PASSAGE GIVEN>
# # #
Are My Answers to This Hash Question Correct?

Question

Question

When determining the security of a hash system, the cryptanalyst tries the following attacks.

(a) If the attacker is NOT allowed to modify the original message, determine the number of hash calculations that would be required to have a 50% chance of generating a new message with the same hash as the original message. In your calculations, assume the hash length is 8 bits.

(b) Derive the expression of number of hash calculations, $n$, required to have a 30% chance of generating two different messages with the same hash. Determine the approximate value of $n$.

My Answer

These are what I think is correct, please let me know if I am wrong, Thank you!

a)

$\text{Hashed} = \big(\frac{2^8}{2}\big)$ = $\big(2\big)^7$

$p = 1 - \big(\frac{(2^7-1)}{2^7}\big)^n$

$n = 88.38 \rightarrow n = 89$.

b)

$\text{Hashed} = \big(2^\frac{8}{2}\big)$ = $\big(2\big)^4$ = $16$

$p(n) = 1 - (\frac{\text{Hashed}!}{\text{hashed}^n(\text{hashed}-n)!})$ = $1 - (\frac{16!}{16^n(16-n)!})$

$p(n) = 1 - e^{(-n^2+n/2 \times 16)}$

$n = 4.57 \rightarrow n = 5$

Birthday Attack

$q(n) = 1 - \big(\frac{365-1}{365}\big)^n$

Answer 1

What needs to be memorized in applied science (physics, crypto) is not a set of formulas. It's, for a few of the simplest formulas studied: what the formula yields, for what inputs, the units for inputs and output, and how to derive the formula when it does not boil down to multiplying or dividing the inputs in a way that can be found from the units. When one can't derive a formula or don't know its units, it's risky to apply it in real life¹.
# # #
DATA PROVIDED>
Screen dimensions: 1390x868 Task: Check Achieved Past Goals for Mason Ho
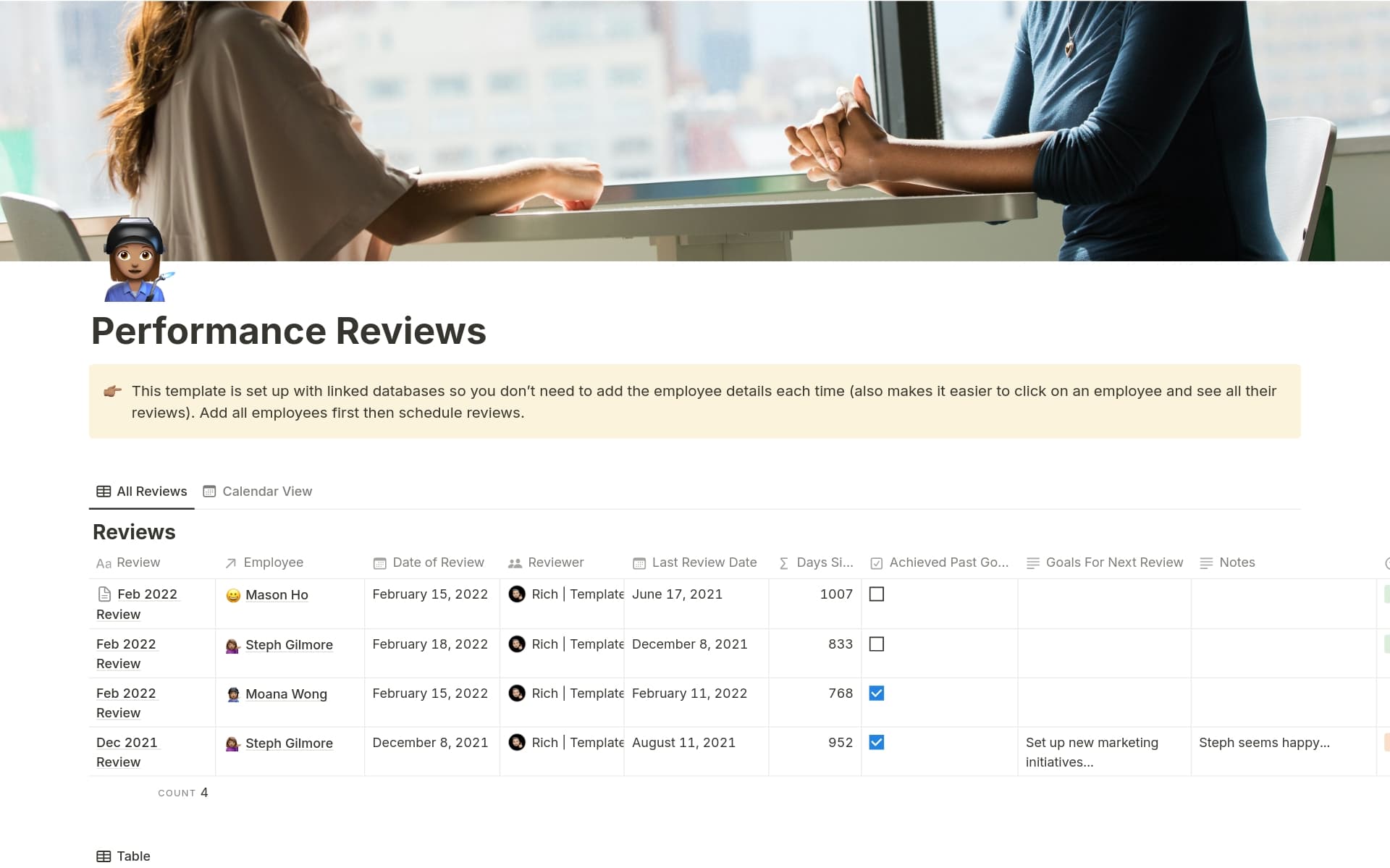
# # #
Write the next part of the forum thread about hash collision chances, starting right after its last sentence. The listing above was taken from a separate source.

We have an illustration: the question originally came with all the right formulas, but what the inputs should be was lost, or in the wrong unit (number of hashes versus hash length in bits), as quickly hinted by the terser answer. And for the now added formula-as-a-picture $q(n)=1-\left(\frac{365-1}{365}\right)^n$ it is lost what the formula yields, which has next to no relation with a birthday attack, contrary to the formula's heading.

That formula gives the probability that among $n$ persons, at least one was born on the 4^th of July² of some unspecified year, assuming even repartition of birth days of humans on each of 365 days in a year³, and random selection of the $n$ humans⁴.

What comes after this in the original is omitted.